When those structures disappear, crises become harder to manage. More depends on guesswork and on leaders’ temperaments and choices. Ultimately, stability turns on political will: on whether governments treat nuclear weapons as instruments of restraint or as tools of pressure and coercion.
Is there any chance of a new agreement soon? And could it include other countries, like China, Great Britain, or France?
Troitskiy: Multilateral discussions exist, but binding commitments are another matter. None of the other nuclear powers has shown serious willingness to enter enforceable limitation regimes.
For the foreseeable future, any meaningful arms control, if it returns at all, is likely to begin again with Washington and Moscow.
Toft: The prospects for a replacement agreement in the near term are extremely low. Meaningful arms-control negotiations require at least minimal trust and communication. Right now, neither exists.

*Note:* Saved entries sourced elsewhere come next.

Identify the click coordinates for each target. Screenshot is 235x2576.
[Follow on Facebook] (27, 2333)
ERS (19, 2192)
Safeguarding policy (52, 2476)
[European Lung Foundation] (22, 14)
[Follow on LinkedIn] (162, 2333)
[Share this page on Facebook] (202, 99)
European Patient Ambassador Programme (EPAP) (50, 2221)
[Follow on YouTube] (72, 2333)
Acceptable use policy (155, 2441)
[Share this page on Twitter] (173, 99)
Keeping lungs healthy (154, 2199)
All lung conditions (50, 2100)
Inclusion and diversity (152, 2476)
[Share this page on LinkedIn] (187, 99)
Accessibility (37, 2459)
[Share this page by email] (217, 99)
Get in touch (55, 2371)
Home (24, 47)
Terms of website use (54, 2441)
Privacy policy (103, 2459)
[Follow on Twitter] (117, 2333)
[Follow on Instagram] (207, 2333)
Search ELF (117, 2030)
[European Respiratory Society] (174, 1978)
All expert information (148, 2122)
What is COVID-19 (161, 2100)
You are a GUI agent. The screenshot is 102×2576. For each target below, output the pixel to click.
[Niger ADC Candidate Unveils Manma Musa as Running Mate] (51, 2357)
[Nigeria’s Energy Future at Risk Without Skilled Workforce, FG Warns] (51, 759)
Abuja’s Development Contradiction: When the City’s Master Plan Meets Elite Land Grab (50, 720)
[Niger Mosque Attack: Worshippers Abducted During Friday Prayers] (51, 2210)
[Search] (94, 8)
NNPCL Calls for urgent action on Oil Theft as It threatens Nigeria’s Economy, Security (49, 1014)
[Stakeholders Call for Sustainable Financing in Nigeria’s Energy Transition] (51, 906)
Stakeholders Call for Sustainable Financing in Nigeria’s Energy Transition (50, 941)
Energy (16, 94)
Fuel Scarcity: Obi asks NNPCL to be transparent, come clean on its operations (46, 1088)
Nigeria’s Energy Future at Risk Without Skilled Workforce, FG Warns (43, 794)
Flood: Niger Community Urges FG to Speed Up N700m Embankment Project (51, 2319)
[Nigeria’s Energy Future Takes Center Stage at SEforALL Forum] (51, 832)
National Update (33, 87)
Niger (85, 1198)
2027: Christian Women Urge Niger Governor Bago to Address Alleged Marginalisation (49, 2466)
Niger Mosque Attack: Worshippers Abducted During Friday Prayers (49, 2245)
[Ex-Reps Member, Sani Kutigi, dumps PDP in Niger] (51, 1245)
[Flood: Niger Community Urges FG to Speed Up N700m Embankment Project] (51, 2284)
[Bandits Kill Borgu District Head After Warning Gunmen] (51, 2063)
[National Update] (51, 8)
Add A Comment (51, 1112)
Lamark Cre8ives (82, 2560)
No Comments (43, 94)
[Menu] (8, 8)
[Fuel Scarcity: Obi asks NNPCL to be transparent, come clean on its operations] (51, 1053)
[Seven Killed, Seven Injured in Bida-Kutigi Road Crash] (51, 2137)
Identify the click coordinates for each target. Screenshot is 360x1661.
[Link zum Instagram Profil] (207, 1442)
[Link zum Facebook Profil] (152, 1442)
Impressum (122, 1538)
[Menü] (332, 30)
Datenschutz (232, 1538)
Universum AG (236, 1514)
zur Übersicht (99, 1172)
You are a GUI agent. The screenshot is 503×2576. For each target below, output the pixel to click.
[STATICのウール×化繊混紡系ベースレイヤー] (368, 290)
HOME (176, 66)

A trilateral agreement involving China is also unrealistic. China’s nuclear arsenal is far smaller than those of the United States and Russia, and Beijing has consistently rejected frameworks that would either lock in asymmetry or pressure it to expand rapidly. Britain and France have likewise treated their arsenals as sovereign national deterrents, not bargaining chips in U.S.–Russian negotiations.
The most plausible future path is a return to bilateral dialogue after a major shift in the Ukraine conflict. Until then, the absence of agreements sends a powerful signal: that great powers are increasingly willing to tolerate unmanaged nuclear risk.